O estudo foi aplicado para uma amostra de estudantes de escolas públicas e particulares do País, usando metodologia do Banco Mundial que avalia o letramento financeiro das populações.
O conceito de juros também não é conhecido por 53% dos jovens brasileiros. Eles não souberam calcular juros de 3% sobre R$ 100. E só 24,53% dos alunos entendem perfeitamente a lógica de juros compostos – de que juros subsequentes incidem sobre um valor acumulado.
Apesar de ruins, os resultados são um pouco melhores dos que apareceram no Pisa, a prova feita pela Organização para a Cooperação do Desenvolvimento Econômico (OCDE). São perguntas diferentes, mas os resultados da avaliação internacional, divulgados este ano, mostraram que 71,7% dos brasileiros de 15 anos não conseguem fazer os cálculos de um orçamento.
A maioria dos jovens também não entende como funcionam os empréstimos nem sabe analisar extratos bancários.
Segundo o professor da Faculdade de Educação de Stanford e um dos responsáveis pela pesquisa, Guilherme Lichand, a diferença para os resultados da prova internacional pode estar na dificuldade de leitura dos brasileiros. “No Pisa, eles precisam ler e escrever, o que infelizmente é uma dificuldade e eles acabam errando mais as respostas por causa disso”, explica.
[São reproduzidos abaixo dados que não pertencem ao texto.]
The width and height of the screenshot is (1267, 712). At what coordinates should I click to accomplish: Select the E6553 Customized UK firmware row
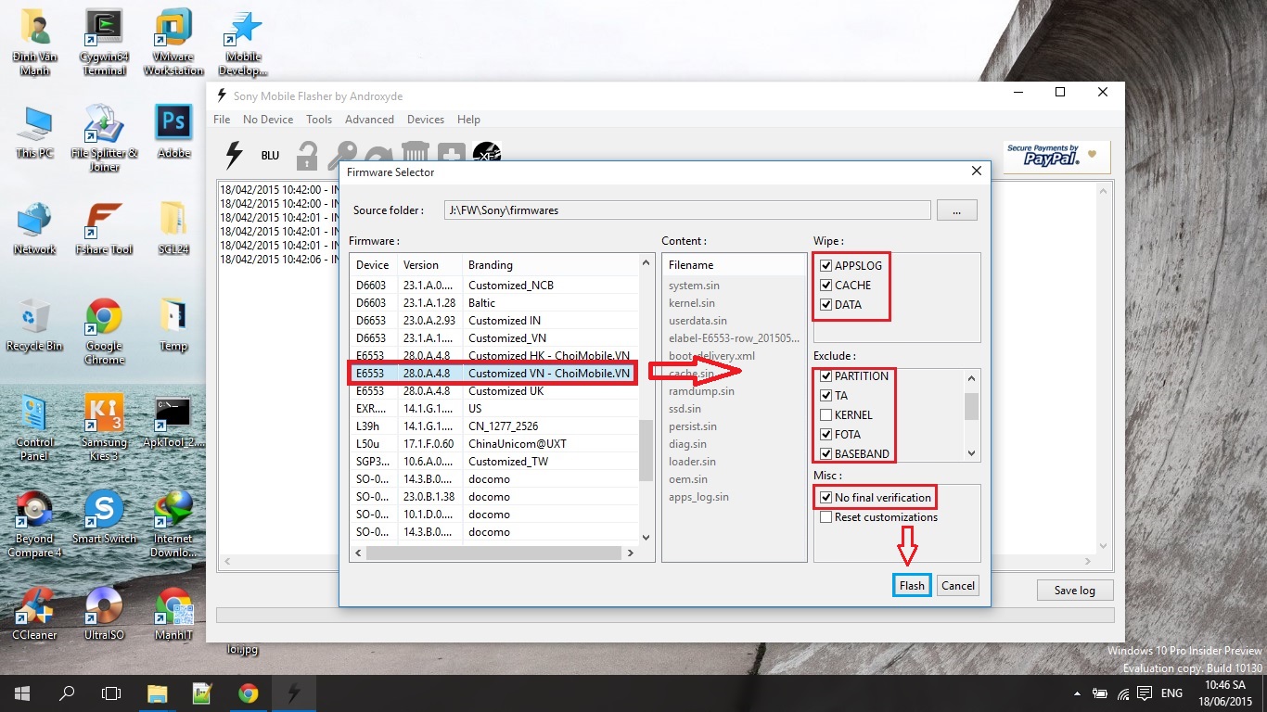point(493,391)
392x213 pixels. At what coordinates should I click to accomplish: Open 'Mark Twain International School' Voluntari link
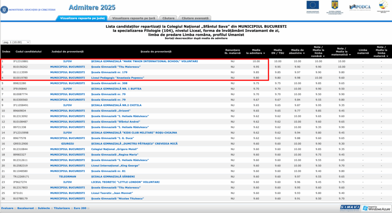144,61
As entrevistas da pesquisa de Stanford foram feitas entre agosto e setembro, por meio de um tablet, com mediação de entrevistadores de campo, responsáveis pela leitura e preenchimento do questionário. Elas não exigiam cálculos complexos nem uso de calculadora.
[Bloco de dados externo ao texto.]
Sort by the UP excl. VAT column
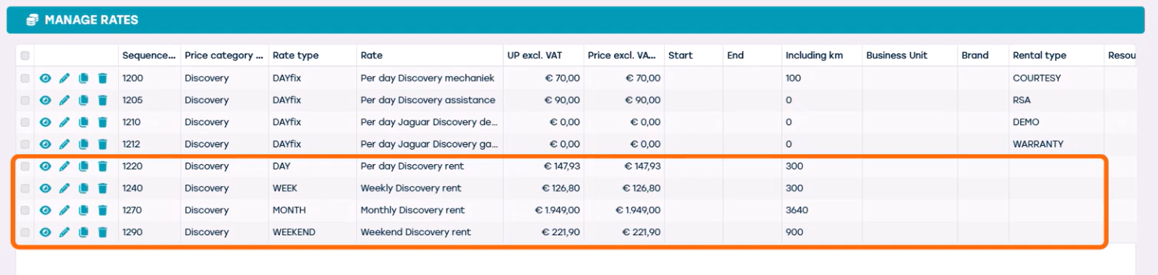This screenshot has height=275, width=1158. pyautogui.click(x=534, y=55)
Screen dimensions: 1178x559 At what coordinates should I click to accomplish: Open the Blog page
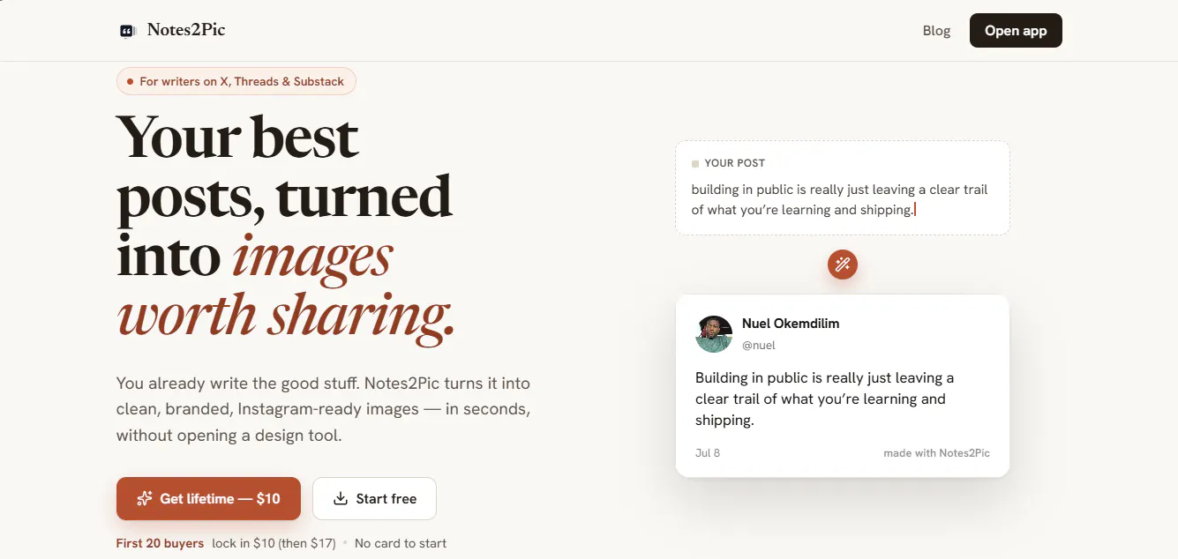pos(936,31)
Para Lichand, o resultado é preocupante principalmente em um cenário de apostas online, que invadiram o universo dos adolescentes, e também por causa do Programa Pé de Meia. O programa federal, de incentivo para estudantes do ensino médio, paga R$ 200 mensais, que podem ser sacados ou mantidos na poupança. “O letramento financeiro é importante para essa decisão.”
O estudo faz parte do Equidade.info, plataforma financiada por Stanford que tem coletado dados nas escolas brasileiras a cada 45 dias sobre assuntos diversos, como violência, estrutura, inclusão, entre outros. O trabalho sobre educação financeira teve o apoio também da Fundação Itaú.
No mundo
A professora do Stanford Institute for Economic Policy Research Annamaria Lusardi, também coordenadora da pesquisa, afirma que o déficit em educação financeira ainda é um problema mundial.
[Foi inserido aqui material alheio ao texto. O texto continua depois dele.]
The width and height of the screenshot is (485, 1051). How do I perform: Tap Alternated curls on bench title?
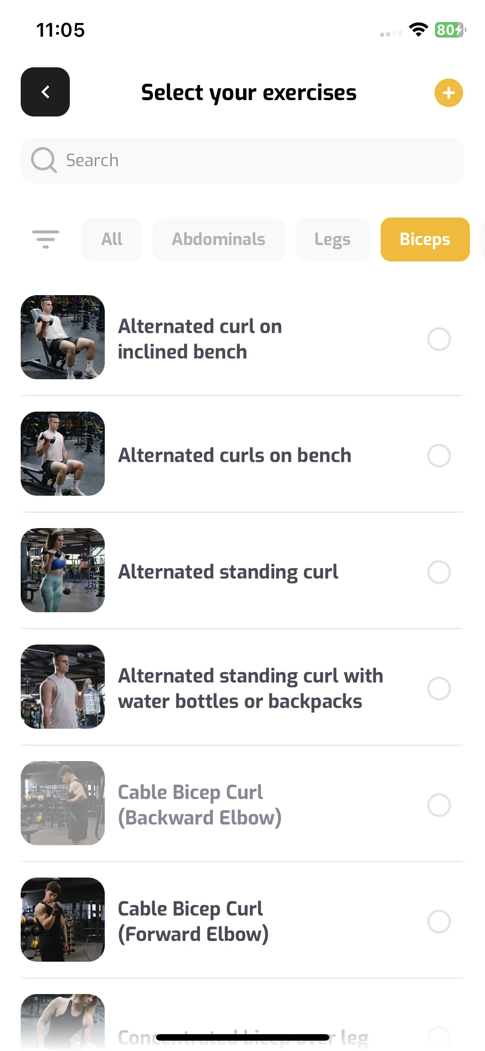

Ela é responsável pelo estudo do Banco Mundial, feito em 2015, cuja metodologia foi replicada na pesquisa agora com os alunos brasileiros.
A pesquisa ouviu na época 150 mil adultos em mais de 140 países e os resultados mostraram que só 33% deles podiam ser considerados alfabetizados financeiramente. São pessoas que conseguem responder corretamente a perguntas básicas sobre taxas de juros, inflação, juros compostos e diversificação de risco.
“A alfabetização financeira está ligada a uma variedade de comportamentos, desde a gestão financeira de curto prazo até a capacidade de tomar decisões inteligentes no longo prazo, tornando as pessoas mais resilientes e seguras financeiramente”, afirma Annamaria.
Segundo o estudo do Equidade.info, 40,36% dos alunos brasileiros do ensino médio são financeiramente letrados. Para ter esse resultado, eles precisavam acertar a pergunta sobre inflação, outra sobre juros e uma das duas que falavam sobre juros compostos.
As diferenças de gênero, que aparecem também em avaliações de Matemática, se repetem na educação financeira. Entre as meninas, 31,88% são financeiramente letradas ante 49,37% dos meninos. Pesquisadores têm chamado à atenção para falta de incentivos culturais, familiares e escolares para que meninas se interessem pela Matemática.
A diferença também aparece entre alunos de escolas públicas e privadas. A maior disparidade entre as redes ocorre no tema inflação: 73,92% dos alunos da rede particular acertam a questão, enquanto são 53,89% nas públicas.
A educação financeira faz parte da Base Nacional Comum Curricular (BNCC), que dá as diretrizes para os currículos das escolas do País. Mesmo assim, apenas 59% dos professores afirmaram incluir o tema em suas aulas. As informações são do jornal O Estado de S. Paulo.